To The Last Man - Page 2/204

So I come back to the main point of this foreword, in which I am trying to tell why and how I came to write the story of a feud notorious in Arizona as the Pleasant Valley War.

Some years ago Mr. Harry Adams, a cattleman of Vermajo Park, New Mexico, told me he had been in the Tonto Basin of Arizona and thought I might find interesting material there concerning this Pleasant Valley War. His version of the war between cattlemen and sheepmen certainly determined me to look over the ground. My old guide, Al Doyle of Flagstaff, had led me over half of Arizona, but never down into that wonderful wild and rugged basin between the Mogollon Mesa and the Mazatzal Mountains. Doyle had long lived on the frontier and his version of the Pleasant Valley War differed markedly from that of Mr. Adams. I asked other old timers about it, and their remarks further excited my curiosity.

Once down there, Doyle and I found the wildest, most rugged, roughest, and most remarkable country either of us had visited; and the few inhabitants were like the country. I went in ostensibly to hunt bear and lion and turkey, but what I really was hunting for was the story of that Pleasant Valley War. I engaged the services of a bear hunter who had three strapping sons as reserved and strange and aloof as he was. No wheel tracks of any kind had ever come within miles of their cabin. I spent two wonderful months hunting game and reveling in the beauty and grandeur of that Rim Rock country, but I came out knowing no more about the Pleasant Valley War. These Texans and their few neighbors, likewise from Texas, did not talk. But all I saw and felt only inspired me the more. This trip was in the fall of 1918.

The next year I went again with the best horses, outfit, and men the Doyles could provide. And this time I did not ask any questions. But I rode horses--some of them too wild for me--and packed a rifle many a hundred miles, riding sometimes thirty and forty miles a day, and I climbed in and out of the deep canyons, desperately staying at the heels of one of those long-legged Texans. I learned the life of those backwoodsmen, but I did not get the story of the Pleasant Valley War. I had, however, won the friendship of that hardy people.
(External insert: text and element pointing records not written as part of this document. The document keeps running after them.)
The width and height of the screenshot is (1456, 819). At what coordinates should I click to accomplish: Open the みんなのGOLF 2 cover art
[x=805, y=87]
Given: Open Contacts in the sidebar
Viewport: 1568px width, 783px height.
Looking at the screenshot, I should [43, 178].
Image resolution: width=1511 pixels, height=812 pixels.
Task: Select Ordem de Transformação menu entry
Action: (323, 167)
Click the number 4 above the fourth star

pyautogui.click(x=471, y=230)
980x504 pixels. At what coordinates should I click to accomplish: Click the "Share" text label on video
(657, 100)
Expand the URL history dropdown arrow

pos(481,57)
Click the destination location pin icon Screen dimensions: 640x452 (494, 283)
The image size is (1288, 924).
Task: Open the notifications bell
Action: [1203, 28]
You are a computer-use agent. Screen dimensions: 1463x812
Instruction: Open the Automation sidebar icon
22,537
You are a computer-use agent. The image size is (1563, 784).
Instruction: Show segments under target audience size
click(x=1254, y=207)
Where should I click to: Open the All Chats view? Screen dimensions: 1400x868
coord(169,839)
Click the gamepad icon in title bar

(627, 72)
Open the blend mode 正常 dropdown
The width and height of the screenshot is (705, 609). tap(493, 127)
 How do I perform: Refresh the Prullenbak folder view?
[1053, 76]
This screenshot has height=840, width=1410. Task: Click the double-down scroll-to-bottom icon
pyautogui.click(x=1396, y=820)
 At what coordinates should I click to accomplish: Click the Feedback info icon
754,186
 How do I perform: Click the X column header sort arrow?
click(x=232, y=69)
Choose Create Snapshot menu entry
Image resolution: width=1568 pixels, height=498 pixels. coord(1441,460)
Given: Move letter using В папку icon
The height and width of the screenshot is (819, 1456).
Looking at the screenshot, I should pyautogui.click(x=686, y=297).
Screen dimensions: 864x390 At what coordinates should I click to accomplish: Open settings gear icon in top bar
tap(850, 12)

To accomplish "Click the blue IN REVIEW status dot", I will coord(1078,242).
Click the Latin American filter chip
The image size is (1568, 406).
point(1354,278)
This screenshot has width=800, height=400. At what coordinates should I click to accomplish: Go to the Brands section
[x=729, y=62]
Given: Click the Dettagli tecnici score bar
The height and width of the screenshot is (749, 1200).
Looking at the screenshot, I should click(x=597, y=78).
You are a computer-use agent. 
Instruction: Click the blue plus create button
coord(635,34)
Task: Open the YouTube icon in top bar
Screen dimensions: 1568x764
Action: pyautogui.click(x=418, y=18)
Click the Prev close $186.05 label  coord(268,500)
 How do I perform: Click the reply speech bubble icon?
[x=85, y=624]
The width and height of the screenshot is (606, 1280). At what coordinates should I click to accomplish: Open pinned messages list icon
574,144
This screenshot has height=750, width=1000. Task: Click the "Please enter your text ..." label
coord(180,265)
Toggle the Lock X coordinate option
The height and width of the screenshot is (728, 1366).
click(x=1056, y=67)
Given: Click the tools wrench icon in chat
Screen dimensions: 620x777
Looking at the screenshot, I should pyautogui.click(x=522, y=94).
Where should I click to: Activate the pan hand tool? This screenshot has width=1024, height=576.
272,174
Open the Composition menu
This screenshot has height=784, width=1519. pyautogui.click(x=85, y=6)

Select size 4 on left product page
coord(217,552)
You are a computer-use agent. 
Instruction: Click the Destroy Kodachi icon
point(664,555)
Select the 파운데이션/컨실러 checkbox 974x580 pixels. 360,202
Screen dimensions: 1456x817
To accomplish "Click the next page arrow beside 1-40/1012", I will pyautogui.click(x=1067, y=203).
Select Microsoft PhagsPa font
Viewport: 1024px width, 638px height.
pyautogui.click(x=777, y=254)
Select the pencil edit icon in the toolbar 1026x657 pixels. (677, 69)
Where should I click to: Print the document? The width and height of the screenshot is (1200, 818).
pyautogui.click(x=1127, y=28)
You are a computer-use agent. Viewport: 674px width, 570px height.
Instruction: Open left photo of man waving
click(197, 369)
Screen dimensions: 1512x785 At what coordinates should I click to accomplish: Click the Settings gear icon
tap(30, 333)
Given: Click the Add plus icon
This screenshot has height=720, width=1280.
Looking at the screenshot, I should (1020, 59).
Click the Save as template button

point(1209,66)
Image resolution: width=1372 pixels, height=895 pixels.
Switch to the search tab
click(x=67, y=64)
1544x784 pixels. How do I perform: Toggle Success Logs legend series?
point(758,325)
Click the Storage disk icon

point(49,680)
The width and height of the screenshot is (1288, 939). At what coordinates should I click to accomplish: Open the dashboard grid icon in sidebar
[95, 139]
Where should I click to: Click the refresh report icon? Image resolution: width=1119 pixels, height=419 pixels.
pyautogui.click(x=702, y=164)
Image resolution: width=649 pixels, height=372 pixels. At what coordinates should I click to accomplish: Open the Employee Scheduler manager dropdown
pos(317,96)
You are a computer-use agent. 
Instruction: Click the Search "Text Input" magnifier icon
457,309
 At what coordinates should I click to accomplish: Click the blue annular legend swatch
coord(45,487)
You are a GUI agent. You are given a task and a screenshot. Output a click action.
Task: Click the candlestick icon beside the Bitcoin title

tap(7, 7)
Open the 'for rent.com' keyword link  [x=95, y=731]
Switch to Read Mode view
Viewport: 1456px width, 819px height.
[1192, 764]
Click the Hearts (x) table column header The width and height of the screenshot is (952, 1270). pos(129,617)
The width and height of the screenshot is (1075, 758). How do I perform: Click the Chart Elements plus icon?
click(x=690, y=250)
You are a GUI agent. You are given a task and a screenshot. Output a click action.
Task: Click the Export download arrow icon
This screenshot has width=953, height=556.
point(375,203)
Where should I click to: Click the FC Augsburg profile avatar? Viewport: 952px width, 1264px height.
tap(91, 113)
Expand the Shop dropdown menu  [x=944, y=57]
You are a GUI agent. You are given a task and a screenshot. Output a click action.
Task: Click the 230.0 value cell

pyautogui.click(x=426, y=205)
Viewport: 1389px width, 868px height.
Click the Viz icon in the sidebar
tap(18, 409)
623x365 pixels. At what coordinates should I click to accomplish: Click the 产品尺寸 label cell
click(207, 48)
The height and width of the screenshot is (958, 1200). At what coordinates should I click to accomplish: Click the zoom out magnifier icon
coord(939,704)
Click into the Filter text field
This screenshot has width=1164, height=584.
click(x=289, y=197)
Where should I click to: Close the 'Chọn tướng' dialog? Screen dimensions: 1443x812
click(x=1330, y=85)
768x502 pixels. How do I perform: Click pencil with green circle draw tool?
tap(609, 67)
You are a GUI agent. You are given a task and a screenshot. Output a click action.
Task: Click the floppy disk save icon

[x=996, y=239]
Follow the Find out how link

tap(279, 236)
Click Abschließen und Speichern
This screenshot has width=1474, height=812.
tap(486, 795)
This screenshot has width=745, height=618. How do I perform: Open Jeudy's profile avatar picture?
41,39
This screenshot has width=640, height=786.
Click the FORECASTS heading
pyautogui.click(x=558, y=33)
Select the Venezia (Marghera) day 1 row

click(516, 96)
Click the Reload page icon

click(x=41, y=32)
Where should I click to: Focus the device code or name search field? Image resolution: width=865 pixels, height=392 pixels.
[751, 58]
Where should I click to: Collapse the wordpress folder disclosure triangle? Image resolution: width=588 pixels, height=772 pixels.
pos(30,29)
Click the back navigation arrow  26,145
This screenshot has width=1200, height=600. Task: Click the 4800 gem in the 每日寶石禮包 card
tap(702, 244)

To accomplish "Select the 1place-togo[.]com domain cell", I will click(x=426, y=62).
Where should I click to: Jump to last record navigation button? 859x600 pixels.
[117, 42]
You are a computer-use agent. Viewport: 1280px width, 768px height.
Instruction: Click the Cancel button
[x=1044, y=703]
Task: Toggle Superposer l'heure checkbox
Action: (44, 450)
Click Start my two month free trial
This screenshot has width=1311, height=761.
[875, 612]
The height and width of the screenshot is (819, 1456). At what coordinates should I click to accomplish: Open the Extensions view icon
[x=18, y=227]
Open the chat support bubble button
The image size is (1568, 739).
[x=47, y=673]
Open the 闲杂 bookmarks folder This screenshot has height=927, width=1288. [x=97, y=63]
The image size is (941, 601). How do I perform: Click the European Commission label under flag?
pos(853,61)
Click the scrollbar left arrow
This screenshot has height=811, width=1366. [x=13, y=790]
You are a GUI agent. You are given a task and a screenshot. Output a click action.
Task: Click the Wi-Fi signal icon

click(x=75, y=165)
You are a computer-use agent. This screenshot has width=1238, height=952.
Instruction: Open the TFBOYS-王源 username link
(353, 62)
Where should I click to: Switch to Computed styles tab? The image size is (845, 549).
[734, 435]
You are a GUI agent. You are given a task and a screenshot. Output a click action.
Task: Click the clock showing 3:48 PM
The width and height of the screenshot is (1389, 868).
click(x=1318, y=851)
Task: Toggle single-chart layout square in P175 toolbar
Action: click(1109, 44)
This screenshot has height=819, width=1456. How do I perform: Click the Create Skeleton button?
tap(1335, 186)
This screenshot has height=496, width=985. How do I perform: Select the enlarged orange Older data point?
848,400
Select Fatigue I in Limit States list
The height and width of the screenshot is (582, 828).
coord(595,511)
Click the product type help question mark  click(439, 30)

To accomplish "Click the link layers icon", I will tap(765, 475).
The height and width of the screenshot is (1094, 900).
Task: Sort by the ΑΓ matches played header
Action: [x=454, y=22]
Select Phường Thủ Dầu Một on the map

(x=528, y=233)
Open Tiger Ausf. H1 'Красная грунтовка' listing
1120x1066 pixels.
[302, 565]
In 1920 I went back with a still larger outfit, equipped to stay as long as I liked. And this time, without my asking it, different natives of the Tonto came to tell me about the Pleasant Valley War. No two of them agreed on anything concerning it, except that only one of the active participants survived the fighting. Whence comes my title, TO THE LAST MAN. Thus I was swamped in a mass of material out of which I could only flounder to my own conclusion. Some of the stories told me are singularly tempting to a novelist. But, though I believe them myself, I cannot risk their improbability to those who have no idea of the wildness of wild men at a wild time. There really was a terrible and bloody feud, perhaps the most deadly and least known in all the annals of the West. I saw the ground, the cabins, the graves, all so darkly suggestive of what must have happened.